For embedding these caps into day-to-day work, the repeatable workflow turns this final play into standing process. For where the discipline is heading, see the forward-looking view.
Play Seven: Trim the Output, Not Just the Input
Input gets most of the attention, but generous output formats quietly inflate cost on every single call.
Trigger
The model returns verbose answers, repeats the question back, or wraps every response in boilerplate that no consumer reads.
The Sequence
- Instruct the model to answer directly without restating the prompt.
- Set a maximum output length appropriate to the use case.
- For structured outputs, request the minimal schema rather than a chatty narrative.
Owner
The prompt engineer, validated against the evaluation set so brevity does not strip out detail the consumer actually needs. Output tokens often cost more per token than input, so even modest trims compound across high volume.
Play Eight: Route by Difficulty, Not by Default
Many systems send every request to whatever model the prototype happened to use. That default is rarely the right economic choice.
Trigger
A single model handles a mix of trivial and hard requests, or you suspect most traffic is easier than the model you are paying for.
The Sequence
- Classify incoming requests by difficulty, using a cheap heuristic or a small classifier.
- Send the easy majority to a smaller model and escalate only when needed.

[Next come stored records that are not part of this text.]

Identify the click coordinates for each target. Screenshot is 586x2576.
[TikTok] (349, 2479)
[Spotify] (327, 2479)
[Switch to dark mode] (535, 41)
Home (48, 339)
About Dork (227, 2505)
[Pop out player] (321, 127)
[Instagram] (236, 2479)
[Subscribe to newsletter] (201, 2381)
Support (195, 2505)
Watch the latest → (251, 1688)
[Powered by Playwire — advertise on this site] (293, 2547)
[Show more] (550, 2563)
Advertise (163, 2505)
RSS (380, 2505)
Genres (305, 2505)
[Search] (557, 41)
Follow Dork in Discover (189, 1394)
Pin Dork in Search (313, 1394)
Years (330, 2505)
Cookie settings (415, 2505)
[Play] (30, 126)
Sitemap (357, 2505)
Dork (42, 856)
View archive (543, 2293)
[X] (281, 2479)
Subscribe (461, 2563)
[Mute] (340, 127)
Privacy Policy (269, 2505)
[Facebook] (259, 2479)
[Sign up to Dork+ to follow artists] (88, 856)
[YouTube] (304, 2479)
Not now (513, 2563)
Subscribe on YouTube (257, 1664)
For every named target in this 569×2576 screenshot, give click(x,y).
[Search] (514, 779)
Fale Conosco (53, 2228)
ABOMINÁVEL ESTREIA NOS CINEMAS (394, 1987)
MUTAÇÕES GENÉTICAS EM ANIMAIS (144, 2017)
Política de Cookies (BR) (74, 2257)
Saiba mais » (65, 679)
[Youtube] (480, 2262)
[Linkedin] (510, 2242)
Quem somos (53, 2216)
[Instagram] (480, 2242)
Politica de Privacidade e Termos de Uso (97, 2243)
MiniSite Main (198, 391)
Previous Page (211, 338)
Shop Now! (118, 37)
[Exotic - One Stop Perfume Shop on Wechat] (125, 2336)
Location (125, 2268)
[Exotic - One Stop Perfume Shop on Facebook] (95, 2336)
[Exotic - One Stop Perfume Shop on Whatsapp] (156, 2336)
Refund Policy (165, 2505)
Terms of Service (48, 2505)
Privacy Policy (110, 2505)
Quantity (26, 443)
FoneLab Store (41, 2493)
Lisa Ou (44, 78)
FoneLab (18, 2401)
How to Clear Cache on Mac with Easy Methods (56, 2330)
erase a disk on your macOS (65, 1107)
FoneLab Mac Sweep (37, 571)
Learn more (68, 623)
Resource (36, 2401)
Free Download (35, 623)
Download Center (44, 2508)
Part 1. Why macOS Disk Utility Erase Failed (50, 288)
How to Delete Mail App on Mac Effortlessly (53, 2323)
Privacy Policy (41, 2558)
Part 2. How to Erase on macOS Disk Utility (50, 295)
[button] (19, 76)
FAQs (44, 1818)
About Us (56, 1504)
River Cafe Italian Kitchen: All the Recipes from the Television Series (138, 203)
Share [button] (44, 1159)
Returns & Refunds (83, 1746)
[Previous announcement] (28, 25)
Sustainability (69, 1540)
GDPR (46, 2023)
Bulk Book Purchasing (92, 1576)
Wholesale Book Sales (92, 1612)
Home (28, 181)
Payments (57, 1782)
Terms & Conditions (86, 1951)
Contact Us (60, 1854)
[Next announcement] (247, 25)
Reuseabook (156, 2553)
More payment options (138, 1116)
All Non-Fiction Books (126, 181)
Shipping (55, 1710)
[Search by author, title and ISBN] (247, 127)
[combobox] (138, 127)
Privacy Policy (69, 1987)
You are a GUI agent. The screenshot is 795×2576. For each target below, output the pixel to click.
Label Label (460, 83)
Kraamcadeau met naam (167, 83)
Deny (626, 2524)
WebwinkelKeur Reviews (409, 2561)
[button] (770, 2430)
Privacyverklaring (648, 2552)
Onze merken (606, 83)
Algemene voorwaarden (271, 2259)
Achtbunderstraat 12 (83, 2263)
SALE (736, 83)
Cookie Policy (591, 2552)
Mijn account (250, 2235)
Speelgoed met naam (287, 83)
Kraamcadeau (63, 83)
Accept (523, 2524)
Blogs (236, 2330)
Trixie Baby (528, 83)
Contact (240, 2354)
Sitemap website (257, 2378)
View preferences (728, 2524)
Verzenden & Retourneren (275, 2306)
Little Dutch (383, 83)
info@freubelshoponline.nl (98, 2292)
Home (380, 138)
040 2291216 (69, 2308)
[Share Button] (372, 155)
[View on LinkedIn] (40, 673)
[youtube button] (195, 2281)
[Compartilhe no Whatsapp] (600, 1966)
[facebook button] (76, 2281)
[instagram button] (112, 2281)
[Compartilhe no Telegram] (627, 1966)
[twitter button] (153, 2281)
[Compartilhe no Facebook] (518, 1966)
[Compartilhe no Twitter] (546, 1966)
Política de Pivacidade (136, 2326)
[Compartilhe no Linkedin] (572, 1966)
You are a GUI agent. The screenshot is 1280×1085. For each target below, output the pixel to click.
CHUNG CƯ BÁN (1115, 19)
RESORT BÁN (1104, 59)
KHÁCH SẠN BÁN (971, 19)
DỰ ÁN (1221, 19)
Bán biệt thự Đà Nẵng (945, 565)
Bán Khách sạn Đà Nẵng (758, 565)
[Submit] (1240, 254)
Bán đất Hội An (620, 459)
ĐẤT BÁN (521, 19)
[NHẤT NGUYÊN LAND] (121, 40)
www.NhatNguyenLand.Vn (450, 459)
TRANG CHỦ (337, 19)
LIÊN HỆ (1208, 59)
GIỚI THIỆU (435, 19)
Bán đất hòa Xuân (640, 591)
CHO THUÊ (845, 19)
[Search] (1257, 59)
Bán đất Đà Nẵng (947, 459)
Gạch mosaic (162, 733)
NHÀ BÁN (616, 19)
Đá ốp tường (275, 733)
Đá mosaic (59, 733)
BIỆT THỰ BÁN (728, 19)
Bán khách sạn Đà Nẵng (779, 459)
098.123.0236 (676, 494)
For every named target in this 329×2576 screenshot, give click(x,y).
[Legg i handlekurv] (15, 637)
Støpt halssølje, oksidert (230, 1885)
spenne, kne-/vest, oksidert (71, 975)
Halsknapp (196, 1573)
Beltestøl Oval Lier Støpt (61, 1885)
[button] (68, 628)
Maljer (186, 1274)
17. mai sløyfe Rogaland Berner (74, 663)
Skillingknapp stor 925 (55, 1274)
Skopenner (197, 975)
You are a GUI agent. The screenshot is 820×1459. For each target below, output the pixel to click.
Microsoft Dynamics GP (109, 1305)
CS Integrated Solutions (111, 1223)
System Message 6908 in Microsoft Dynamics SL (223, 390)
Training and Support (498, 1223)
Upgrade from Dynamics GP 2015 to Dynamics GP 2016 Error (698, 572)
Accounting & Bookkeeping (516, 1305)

- Measure escalation rate and quality so the routing stays honest.
Owner
The engineer who owns the request path. Routing is structural, so it belongs with whoever controls how requests are dispatched, not with whoever writes the prompt text.
Sequencing the Plays
Order matters. Audit first, because the rest depends on data. Right-size the model and shrink the input next, since they carry the most savings. Then tackle history, caching, and batching, which are structural and slower to change. Finish with caps, because they protect the gains. Running the plays out of order is how teams burn effort and still watch costs creep back.
Frequently Asked Questions
How often should I run the full playbook?
Run the audit play monthly or whenever cost becomes a topic. The cutting plays run as the audit surfaces opportunities. The caps play, once set, runs continuously through enforcement rather than as a recurring project.
Who should own token optimization overall?
A named person responsible for the budget, supported by the engineers who own each use case. Diffuse ownership is why optimization stalls; someone has to be accountable for the number.
What if cutting tokens degrades quality?
That is why every cutting play pairs with a fixed evaluation set. You test each change against real inputs before shipping. If quality drops, you keep the tokens. The plays are designed to find waste, not to cut blindly.
Can I skip the audit if I already know where the waste is?
You can skip it once, and you will usually be wrong about something. Even experienced teams misjudge the input-output split or miss a use case. The audit is cheap insurance against optimizing the wrong target.
Do these plays apply to agentic systems?
Yes, and they matter more there. Agentic loops multiply calls, so bloated prompts and uncapped history compound across every step. Caps and input-shrinking plays are especially valuable when one task triggers dozens of model calls.
Key Takeaways
- Turn tactics into plays: each needs a trigger, an owner, and a sequence.
- Audit first; every other play depends on real per-use-case data.
- Right-sizing the model and shrinking the input carry the largest savings.
- Tame conversation history with capped turns and running summaries.
- Caching and batching are structural discounts you must design for.
- Set and enforce caps last so optimization gains do not decay over time.